First cab off the coal rank was an oil company, ExxonMobil. Then came an Australian Government commodities forecasting agency, followed by the people who ought to know best, analysts at the prestigious International Energy Agency.
Of all the reports which acknowledged continued high levels of demand for coal, the most important was that released by the Paris-based IEA, if only because it was the first detailed look at coal by the world’s premier energy agency which normally specialises in oil.
Suddenly, or so it seems, everyone has a view on coal, which is more than flattering to an industry which the politically-correct environmental lobby wants to kill.
It is an acknowledgement that there is currently no viable alternative to coal.
For delegates recently returned from the United National organised climate-change gabfest in the South African city of Durban, the reports which give coal a tick are the equivalent of a wake up call delivered in the form of a bucket of cold water.
What the hard heads at ExxonMobil, the IEA, and the Bureau of Resource and Energy Economics have recognised is that coal has a bright future thanks to four powerful forces – demand, price, availability and lack of competition.

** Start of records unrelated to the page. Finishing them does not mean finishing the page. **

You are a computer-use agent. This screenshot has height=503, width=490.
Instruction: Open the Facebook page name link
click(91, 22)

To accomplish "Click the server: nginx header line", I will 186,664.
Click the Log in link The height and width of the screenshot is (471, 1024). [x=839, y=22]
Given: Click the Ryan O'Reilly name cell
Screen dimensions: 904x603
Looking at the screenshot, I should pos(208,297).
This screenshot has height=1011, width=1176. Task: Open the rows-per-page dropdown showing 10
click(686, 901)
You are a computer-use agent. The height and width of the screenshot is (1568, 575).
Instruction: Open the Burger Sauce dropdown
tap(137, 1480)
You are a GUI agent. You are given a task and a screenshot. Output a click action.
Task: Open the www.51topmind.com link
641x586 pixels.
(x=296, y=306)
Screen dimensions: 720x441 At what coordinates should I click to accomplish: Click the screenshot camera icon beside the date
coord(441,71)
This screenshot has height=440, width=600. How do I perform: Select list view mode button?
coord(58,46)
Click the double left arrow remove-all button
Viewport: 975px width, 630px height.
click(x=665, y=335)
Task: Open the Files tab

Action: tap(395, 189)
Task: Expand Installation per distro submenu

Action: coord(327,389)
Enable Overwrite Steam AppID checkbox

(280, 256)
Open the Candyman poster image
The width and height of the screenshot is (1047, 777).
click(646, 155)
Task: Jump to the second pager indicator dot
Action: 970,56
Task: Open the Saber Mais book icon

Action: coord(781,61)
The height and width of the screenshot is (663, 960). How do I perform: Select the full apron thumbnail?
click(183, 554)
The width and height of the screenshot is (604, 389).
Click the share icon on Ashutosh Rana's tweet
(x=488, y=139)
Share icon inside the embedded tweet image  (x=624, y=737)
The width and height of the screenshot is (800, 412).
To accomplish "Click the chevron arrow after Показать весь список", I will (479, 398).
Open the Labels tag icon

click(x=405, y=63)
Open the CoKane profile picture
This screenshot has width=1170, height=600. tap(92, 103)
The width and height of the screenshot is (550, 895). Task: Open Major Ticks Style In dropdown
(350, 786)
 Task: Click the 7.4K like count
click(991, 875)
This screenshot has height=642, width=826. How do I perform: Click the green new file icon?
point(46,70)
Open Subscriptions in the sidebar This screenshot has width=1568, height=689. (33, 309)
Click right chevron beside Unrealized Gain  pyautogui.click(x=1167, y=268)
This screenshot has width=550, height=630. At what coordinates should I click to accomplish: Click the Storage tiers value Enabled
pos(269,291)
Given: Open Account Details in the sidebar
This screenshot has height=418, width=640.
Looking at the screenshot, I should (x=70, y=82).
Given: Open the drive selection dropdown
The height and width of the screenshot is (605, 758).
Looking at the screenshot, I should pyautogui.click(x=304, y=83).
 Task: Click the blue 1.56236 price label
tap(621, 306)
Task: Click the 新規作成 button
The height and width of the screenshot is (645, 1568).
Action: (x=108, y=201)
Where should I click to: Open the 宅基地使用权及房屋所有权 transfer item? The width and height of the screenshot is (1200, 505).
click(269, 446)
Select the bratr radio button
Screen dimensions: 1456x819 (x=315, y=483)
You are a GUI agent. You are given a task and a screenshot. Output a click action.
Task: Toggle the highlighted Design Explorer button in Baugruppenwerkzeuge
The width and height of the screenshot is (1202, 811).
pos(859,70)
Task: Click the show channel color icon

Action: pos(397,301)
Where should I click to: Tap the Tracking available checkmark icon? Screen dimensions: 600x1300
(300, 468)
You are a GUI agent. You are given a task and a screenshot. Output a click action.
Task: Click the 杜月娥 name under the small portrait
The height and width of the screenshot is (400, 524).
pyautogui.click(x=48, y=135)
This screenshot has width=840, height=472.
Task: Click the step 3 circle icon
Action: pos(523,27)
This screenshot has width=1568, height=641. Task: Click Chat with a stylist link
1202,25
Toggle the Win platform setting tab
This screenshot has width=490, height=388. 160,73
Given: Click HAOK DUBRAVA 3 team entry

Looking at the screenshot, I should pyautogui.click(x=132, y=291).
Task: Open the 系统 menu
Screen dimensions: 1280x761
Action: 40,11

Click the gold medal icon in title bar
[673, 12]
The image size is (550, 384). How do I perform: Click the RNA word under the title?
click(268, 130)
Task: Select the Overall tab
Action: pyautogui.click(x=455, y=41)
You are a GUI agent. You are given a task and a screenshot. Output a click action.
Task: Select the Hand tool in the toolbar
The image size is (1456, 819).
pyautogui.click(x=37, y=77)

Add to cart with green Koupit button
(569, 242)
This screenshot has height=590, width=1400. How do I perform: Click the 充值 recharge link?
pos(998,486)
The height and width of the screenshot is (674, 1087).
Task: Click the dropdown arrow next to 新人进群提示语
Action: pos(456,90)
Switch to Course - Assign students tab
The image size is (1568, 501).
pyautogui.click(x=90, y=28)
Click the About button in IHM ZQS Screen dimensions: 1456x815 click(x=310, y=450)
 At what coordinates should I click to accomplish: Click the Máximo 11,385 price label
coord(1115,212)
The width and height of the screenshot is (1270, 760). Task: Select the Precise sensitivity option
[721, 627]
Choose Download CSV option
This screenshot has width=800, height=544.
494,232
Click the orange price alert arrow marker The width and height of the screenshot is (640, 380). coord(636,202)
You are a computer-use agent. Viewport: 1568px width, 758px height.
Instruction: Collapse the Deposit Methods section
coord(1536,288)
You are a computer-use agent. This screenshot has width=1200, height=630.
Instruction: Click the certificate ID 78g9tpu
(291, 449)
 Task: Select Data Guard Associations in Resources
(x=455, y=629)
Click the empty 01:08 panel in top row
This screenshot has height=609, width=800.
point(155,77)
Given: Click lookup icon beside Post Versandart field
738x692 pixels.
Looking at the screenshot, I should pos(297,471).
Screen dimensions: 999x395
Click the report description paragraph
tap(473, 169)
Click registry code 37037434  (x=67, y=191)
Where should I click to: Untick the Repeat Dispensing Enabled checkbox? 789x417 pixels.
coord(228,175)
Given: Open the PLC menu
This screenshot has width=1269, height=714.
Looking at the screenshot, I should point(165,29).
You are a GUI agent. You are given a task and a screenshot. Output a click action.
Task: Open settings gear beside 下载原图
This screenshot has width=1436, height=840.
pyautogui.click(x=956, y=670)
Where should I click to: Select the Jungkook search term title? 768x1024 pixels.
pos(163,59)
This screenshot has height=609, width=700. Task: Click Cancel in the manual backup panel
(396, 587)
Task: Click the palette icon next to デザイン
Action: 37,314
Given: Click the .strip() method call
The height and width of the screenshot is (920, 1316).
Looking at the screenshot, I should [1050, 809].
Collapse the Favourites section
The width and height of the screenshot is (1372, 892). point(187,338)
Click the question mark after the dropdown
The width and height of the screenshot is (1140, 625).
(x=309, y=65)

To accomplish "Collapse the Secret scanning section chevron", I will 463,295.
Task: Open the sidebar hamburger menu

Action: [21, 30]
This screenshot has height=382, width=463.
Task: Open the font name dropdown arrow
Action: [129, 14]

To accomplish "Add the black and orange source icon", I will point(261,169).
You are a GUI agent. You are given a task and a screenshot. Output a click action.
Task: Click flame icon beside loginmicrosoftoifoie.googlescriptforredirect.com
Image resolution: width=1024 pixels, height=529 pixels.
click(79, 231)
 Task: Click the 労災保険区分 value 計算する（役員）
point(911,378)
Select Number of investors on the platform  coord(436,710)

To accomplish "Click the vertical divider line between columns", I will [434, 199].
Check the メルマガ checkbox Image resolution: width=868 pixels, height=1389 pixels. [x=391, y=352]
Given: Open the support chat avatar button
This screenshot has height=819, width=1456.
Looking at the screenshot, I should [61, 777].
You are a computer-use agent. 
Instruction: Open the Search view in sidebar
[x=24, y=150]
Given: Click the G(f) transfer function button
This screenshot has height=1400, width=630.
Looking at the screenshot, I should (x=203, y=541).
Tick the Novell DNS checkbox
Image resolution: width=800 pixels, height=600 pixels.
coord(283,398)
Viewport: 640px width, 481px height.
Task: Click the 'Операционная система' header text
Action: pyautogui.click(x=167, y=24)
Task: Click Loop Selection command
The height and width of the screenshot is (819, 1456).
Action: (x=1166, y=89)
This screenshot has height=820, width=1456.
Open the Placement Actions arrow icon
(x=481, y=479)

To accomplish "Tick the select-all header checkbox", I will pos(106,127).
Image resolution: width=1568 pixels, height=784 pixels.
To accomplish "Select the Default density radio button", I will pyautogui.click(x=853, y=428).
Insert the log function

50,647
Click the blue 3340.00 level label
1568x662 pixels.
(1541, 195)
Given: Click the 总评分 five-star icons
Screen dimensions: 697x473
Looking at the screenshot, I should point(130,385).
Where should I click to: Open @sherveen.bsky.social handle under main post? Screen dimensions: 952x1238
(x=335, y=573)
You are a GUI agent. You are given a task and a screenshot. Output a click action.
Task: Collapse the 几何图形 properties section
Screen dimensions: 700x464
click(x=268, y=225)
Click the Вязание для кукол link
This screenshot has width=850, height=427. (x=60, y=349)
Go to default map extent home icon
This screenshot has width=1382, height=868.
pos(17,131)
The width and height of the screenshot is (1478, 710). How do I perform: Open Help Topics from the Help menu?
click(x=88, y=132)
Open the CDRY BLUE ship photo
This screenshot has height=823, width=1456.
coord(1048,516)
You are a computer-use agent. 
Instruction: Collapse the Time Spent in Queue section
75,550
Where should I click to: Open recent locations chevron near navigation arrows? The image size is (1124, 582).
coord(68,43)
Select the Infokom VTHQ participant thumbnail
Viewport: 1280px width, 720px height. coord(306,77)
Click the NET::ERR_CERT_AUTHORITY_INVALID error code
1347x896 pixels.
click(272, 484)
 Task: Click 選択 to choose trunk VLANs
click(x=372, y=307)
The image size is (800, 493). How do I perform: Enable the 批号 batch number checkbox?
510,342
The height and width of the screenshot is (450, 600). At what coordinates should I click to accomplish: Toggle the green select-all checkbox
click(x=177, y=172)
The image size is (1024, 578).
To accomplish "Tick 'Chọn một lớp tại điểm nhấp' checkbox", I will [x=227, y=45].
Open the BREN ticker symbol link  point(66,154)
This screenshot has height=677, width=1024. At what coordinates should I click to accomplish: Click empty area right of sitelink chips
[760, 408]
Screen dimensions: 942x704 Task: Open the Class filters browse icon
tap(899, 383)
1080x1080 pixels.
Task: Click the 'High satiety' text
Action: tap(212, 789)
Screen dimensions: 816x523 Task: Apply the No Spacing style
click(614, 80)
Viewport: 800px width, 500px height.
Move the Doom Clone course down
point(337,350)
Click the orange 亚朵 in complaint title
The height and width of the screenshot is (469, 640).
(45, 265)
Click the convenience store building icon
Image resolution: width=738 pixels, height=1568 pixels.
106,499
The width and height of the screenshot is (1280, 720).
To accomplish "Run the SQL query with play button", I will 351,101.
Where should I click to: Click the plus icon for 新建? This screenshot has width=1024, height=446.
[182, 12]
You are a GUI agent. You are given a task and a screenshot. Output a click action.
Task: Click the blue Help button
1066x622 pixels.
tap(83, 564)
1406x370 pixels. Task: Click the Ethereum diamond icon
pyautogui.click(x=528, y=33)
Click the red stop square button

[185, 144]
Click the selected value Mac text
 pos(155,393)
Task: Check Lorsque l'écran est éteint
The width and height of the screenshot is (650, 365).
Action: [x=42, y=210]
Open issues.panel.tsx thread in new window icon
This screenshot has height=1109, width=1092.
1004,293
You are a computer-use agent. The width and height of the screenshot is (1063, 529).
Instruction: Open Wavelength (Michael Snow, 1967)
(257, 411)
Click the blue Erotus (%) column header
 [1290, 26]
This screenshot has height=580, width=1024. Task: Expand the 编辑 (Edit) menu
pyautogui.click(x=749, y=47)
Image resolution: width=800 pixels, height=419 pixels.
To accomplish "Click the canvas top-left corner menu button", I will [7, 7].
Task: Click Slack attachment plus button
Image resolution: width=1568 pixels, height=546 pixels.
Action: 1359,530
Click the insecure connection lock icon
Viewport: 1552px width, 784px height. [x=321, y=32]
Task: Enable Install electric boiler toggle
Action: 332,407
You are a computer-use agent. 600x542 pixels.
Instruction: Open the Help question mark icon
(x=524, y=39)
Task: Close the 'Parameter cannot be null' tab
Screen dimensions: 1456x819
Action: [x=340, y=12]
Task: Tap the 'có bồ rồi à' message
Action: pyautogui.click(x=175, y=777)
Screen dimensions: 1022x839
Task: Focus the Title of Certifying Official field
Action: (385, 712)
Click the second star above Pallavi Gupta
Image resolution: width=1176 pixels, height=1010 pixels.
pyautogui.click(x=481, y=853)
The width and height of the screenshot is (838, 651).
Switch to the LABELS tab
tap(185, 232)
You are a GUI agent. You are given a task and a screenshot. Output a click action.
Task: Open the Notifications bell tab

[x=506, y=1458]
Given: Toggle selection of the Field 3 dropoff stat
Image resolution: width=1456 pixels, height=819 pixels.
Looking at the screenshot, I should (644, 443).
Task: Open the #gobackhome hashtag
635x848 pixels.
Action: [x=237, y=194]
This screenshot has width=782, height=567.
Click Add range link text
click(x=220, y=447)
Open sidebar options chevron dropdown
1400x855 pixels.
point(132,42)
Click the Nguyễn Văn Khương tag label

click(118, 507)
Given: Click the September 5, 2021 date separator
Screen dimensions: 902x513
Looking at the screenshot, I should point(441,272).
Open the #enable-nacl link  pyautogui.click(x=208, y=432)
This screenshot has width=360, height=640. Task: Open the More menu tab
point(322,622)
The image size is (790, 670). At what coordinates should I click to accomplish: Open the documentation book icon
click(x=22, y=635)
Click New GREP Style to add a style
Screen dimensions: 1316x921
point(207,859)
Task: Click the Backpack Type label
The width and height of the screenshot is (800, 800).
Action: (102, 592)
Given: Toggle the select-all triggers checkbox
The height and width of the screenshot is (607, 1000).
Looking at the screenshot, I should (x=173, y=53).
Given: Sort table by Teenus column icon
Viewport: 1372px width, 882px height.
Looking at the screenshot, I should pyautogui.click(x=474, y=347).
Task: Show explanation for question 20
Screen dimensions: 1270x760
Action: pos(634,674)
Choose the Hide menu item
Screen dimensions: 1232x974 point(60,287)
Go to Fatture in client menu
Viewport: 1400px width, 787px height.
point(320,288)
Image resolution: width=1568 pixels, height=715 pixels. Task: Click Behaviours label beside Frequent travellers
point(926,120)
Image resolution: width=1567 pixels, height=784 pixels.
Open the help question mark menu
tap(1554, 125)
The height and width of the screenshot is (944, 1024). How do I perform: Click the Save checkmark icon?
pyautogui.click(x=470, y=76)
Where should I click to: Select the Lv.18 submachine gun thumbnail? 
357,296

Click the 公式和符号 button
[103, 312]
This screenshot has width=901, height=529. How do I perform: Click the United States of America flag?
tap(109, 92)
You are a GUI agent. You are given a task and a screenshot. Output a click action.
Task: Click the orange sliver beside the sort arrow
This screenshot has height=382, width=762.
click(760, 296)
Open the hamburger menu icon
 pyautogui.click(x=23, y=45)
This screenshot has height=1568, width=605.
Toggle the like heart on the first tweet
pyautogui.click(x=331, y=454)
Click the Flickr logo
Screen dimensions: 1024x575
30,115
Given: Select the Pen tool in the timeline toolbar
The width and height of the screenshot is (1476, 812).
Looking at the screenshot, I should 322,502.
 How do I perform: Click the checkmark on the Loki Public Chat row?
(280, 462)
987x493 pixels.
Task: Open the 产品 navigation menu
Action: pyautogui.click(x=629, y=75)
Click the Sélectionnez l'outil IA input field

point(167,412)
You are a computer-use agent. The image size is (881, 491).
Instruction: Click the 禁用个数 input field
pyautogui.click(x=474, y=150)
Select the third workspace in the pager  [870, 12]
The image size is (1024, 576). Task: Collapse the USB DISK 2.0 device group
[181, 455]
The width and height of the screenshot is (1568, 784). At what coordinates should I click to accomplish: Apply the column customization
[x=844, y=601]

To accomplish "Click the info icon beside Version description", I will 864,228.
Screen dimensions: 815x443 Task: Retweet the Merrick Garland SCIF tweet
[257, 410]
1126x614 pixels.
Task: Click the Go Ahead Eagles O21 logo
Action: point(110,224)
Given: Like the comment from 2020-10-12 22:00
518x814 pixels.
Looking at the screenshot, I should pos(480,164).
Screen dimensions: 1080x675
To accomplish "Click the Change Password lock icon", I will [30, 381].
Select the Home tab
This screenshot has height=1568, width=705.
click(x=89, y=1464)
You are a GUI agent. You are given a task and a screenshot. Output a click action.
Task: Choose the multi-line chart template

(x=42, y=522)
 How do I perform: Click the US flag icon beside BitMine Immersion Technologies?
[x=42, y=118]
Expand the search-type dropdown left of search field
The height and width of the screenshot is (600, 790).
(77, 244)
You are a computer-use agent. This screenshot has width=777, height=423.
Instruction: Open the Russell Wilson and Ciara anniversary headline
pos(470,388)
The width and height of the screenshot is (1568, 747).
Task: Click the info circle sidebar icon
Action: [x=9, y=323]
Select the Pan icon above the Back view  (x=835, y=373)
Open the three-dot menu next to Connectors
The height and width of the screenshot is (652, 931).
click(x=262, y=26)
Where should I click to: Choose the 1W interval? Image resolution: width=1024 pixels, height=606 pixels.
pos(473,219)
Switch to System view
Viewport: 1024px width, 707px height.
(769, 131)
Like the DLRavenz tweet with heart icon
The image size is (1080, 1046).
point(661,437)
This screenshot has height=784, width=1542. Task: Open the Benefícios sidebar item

What a pity the Durban delegates didn’t have the documents when they gathered to discuss a coal-free world – or was the timing of the publications a deliberate act in avoiding controversy at a gathering of the politically correct and practically naive?
No one can say for certain that the reports were held back until after the Durban conference but The Hog suspects there was a degree of suppression to avoid controversy and to not be seen rubbing the noses of the anti-coal brigade in a bowl of reality.
And it is very much a case of reality meets dreams when the case for coal is stacked up against the arguments mounted by the cheer squad for renewable and alternative energy schemes which, laudable as they are, simply fail to pass the simple tests of, “Do they work as advertised, what do they cost, and who can afford them”
Coal clears those three hurdles comfortably, especially after one of its potential rivals in the energy game, nuclear power, suffered its Fukushima setback earlier this year.
Consider the core message of each report.
The IEA said it expected coal consumption to rise over the next five years at a rate of 600,000 tonnes a day, slightly slower than the breakneck expansion rate of 720,000 tonnes a day over the past 10 years, but with the slowdown all about the global economy slowing.
BREE, an agency working for the squeaky-green Australian Government, reckons coal’s share of national electricity production could drop from 74% to 38% by 2035, but only if the price of its primary competitor, natural gas, stays low. If the gas price rises, which it probably will as exports grow, then coal will retain a 52% share of the electricity market.
ExxonMobil, in its Outlook to 2040 report, can envisage coal’s share of global energy consumption declining, but only as a proportion of the overall energy mix and largely due to rising consumption of natural gas.
By 2040, the three major fossil fuels (oil, coal and gas) will still account for 80% of the global energy mix. Heavily promoted renewables will see their share of the cake rise from 3% to 7%.
If there is a common message from the three different attempts to forecast the world’s energy future it is that coal, despite what the critics have to say, will remain a cornerstone of the global economy – and that multiple predictions of the demise of the fossil fuel family have been more than premature, they’ve just been wrong.
And of the three forecasts, the one which probably deserves the closest attention (because it has more chance of being less wrong than most attempts to predict the future) is that from the IEA, if only because an international agency which has energy as its middle name has finally turned its sights to coal, a belated recognition that oil ain’t the only global energy source.
As well as seeing strong demand growth out to 2016, the IEA also sees strong coal prices with the European imported price for thermal coal rising from US$127 a tonne to US$138/t, and Asia’s imported price rising from US$131/t to US$142/t.
The IEA document is one that really ought to have been circulated in Durban if only to remind delegates at the climate-change conference that while it’s good to dream, it’s equally important to be realistic – though there’s a fair chance that no one present wanted to hear something so practical.